Your 2016 Diggers & Dealers checklist
It’s that time of year again when Diggers & Dealers is just on the horizon, so Art Director Cameron Jones has put together of a helpful checklist to ensure you’re prepared.
Time to begin scratching your head and working out what needs to be created to make your company’s mark at the big event.
Do you do something similar to last year? Do you just update the numbers and the maps? Order some new pens? Or do you try something different?
For any exhibitor, the booth is the lynchpin of your marketing strategy at Diggers & Dealers. It’s the physical address for your company over the few days of Diggers and you should treat it as such (like a mini-office for your company in the middle of an exhibition centre in Kalgoorlie!). Quite realistically, it could be the only experience somebody has with your company and it’s important to make an impression.
The experience somebody has in visiting your booth is much, much more important than the information on the walls. Key statistics and maps are obviously important tools for conversations, however, there needs to be a balance. We live in an age where somebody can find out everything about your company on their phone in 5 minutes. So use your space to sell your brand and leave them with a pleasant association of it.
A reason to visit your booth
Just because you have a booth, it doesn’t mean people want to visit it.
Take risks. It’s an interesting opening statement, but every year at every conference, countless booths sit boring and unoccupied. At conferences, the big and bold always win out and bring attention.
With some of the biggest decision makers and brokers in the resources industry crammed into a small town for a few days on the edge of the desert, it’s probably unlikely you will find such a captive audience.

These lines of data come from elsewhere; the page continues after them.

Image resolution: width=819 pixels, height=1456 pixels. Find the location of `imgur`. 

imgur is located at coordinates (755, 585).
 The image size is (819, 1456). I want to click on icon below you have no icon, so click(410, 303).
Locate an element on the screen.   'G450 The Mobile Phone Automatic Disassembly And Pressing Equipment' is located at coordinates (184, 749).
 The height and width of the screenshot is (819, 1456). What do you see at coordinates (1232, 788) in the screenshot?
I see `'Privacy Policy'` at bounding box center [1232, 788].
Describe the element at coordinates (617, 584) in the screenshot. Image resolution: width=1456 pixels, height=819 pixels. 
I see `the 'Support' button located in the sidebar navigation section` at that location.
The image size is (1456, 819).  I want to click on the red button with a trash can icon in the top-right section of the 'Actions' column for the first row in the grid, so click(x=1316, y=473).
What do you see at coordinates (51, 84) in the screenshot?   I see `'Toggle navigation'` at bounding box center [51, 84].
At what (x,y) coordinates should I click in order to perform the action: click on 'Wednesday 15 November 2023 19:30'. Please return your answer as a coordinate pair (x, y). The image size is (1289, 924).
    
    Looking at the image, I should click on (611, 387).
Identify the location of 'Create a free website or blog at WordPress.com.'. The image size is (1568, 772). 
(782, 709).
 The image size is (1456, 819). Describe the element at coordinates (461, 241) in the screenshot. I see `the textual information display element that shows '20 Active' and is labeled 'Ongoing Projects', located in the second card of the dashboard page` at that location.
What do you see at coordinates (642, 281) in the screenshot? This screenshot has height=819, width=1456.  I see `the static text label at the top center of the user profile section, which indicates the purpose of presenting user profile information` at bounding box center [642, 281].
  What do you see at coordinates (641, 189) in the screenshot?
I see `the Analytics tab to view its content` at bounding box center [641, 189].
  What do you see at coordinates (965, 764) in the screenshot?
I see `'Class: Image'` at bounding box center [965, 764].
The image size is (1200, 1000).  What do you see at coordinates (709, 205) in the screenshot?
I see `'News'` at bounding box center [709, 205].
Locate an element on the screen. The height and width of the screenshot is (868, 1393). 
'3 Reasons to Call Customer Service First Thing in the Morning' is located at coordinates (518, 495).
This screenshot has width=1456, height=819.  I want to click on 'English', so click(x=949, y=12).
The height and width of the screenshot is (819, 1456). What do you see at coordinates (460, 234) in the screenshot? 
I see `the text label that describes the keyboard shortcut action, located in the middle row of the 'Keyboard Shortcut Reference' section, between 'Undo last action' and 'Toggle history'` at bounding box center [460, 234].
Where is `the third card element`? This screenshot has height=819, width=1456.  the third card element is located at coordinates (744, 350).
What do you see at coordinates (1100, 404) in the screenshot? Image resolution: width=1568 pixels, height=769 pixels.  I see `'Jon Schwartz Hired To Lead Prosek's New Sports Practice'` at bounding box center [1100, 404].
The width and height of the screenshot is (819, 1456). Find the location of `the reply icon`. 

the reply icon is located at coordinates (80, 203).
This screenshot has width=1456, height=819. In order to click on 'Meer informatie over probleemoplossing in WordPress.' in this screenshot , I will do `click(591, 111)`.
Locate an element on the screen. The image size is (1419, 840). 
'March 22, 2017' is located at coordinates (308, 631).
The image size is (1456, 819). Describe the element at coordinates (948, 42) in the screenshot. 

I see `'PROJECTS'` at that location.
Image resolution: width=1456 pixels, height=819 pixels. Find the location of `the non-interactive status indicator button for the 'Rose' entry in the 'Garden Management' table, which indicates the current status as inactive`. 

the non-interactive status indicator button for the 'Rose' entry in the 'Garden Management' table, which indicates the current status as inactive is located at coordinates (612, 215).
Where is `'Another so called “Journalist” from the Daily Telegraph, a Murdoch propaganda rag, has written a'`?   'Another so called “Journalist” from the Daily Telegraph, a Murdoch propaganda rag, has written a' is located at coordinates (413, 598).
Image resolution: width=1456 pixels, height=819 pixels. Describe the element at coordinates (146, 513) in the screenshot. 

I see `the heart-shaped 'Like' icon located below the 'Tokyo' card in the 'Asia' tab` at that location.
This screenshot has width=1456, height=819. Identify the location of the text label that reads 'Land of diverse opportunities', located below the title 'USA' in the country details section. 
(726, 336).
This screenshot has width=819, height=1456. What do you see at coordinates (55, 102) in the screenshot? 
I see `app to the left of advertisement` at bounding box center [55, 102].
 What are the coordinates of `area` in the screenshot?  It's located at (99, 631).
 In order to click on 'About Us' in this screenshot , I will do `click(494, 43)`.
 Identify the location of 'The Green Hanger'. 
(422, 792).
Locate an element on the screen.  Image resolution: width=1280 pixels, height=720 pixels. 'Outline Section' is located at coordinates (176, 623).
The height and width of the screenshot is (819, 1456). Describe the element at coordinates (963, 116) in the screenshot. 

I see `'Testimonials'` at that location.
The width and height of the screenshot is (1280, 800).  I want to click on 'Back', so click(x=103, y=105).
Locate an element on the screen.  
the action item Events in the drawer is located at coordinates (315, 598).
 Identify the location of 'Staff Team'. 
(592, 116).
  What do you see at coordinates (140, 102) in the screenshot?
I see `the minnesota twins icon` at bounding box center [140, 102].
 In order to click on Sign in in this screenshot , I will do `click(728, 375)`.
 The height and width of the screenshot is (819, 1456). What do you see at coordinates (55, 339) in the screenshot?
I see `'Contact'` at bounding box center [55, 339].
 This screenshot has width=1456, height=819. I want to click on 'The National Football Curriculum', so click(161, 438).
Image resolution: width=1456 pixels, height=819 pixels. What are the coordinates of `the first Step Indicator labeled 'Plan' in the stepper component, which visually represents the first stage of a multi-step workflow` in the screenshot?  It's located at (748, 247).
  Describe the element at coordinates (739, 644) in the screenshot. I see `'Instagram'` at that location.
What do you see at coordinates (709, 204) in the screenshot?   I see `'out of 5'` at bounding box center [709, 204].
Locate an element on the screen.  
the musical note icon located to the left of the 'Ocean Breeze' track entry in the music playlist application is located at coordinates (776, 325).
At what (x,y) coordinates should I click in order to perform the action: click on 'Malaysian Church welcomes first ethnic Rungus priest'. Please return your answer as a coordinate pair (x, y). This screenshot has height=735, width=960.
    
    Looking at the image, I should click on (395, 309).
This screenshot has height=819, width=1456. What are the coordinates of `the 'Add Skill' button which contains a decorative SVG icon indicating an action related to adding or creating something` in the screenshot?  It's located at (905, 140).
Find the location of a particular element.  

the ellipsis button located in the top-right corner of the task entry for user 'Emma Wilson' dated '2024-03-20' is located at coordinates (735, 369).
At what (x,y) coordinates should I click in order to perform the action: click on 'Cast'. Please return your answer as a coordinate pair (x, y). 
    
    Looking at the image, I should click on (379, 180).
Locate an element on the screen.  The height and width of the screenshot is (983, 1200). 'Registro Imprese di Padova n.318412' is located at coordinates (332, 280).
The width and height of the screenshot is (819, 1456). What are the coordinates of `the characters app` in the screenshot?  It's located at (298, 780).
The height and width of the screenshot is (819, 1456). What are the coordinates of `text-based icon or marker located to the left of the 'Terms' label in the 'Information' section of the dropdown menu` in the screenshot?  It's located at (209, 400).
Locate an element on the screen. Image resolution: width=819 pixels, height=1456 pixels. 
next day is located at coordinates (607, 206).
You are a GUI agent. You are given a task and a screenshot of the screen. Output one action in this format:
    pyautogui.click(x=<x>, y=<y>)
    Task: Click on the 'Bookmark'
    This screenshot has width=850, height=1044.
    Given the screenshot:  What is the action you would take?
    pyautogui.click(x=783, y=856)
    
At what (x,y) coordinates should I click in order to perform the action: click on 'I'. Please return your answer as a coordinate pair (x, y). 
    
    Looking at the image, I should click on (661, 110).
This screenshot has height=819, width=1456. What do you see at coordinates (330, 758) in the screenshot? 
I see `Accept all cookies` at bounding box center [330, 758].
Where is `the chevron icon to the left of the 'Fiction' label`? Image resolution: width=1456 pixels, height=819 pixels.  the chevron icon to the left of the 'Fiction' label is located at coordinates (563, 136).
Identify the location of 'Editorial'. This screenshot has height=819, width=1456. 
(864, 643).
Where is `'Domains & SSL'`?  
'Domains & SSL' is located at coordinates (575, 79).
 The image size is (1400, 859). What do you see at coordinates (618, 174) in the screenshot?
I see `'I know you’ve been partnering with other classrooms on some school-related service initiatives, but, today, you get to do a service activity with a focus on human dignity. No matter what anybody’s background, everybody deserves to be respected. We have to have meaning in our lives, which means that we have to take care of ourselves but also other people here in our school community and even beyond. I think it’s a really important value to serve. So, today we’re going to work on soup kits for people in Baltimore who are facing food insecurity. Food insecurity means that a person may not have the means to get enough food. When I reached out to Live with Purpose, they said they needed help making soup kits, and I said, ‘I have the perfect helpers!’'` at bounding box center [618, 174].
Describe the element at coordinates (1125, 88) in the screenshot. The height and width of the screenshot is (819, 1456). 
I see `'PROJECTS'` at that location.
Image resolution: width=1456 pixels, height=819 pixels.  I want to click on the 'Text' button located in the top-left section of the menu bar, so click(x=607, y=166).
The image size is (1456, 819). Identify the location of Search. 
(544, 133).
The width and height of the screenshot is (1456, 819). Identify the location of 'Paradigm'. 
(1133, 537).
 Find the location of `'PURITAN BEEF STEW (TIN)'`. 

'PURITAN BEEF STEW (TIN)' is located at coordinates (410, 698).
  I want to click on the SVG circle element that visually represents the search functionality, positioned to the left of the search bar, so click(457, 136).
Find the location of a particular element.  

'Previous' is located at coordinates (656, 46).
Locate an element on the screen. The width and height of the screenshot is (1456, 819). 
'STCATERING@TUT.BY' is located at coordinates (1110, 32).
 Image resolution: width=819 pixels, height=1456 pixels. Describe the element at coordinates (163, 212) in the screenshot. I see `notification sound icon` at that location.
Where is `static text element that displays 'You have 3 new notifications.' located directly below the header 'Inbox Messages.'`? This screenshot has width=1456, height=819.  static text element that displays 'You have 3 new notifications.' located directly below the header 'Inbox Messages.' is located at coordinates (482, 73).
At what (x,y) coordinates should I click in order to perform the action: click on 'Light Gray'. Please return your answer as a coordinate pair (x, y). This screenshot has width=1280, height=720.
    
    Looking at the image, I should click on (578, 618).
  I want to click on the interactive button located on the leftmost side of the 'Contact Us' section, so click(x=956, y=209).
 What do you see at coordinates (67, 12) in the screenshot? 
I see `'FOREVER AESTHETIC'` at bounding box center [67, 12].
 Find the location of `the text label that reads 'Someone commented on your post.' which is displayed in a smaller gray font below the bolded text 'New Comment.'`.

Create a reason to bring people to your booth and a reason for it to stand out amongst the others. Think new and interesting giveaways, eye catching graphics, fun or unique activities and ask yourself what you find interesting at conferences. Dare to step out from the pack.
(And remember, whilst a multi-coloured areomag map looks good, not every visitor will be a geologist or geophysicist who will understand it!)
Just because the information is in front of the viewer, doesn’t mean they will see it.
More information is far from better. Simple short points are easier for people to digest especially given the wide smorgasbord Diggers & Dealers provides. Keep your brand and key messages front and centre. If you have trouble explaining your key messages simply in a couple of seconds, then your target audience will struggle (especially the morning after a big night). Perhaps tie your message up with a slogan or catchy sentence. Get it right and you will easily be able to theme your presentation in a way that makes sense and sticks.
Sometimes things are not that simple. Complex processes or ideas need to be explained and to do so in words would bring confusion. In this scenario, a designed graphic may be a great option. It’s tempting to try and tackle it in PowerPoint every time, but there are cases when this won’t cut it. Think of each graphic as an asset in your communication toolbelt. The better the tool, the easier the job. Be prepared to pinpoint which graphics need that treatment and take the action.
What people take from your booth
The average person will only be able to take away a limited points and concepts from a visit to a booth. As the days of the conference continue these fade and can get confused or overshadowed by other conversations and material viewed.
Make sure you provide different channels for any contact you make at Diggers to contact you later and find out more. Make sure the basics are covered. Have you got enough business cards? Discovering you don’t the day before leaving won’t do you much good. Do you have a clean, succinct and professional factsheet? Is there a digital version you can forward on mid-conversation from your phone and turn a quick chat into an investment or joint venture opportunity?
Looking further afield, is the website you are pointing to worth the trip for them? Is it up-to-date? Will it work on their phone over the sponsored wifi? Or will they give up trying to find what they want then and there and move on? Times have changed and if somebody can’t find what they want from a website when they want, then they are not likely to try again.
In the upcoming weeks, we will look at how you can access the growing role social media plays at modern conferences, how to prepare well for presentations, networking well and the best practice in talking to new people who visit your booth.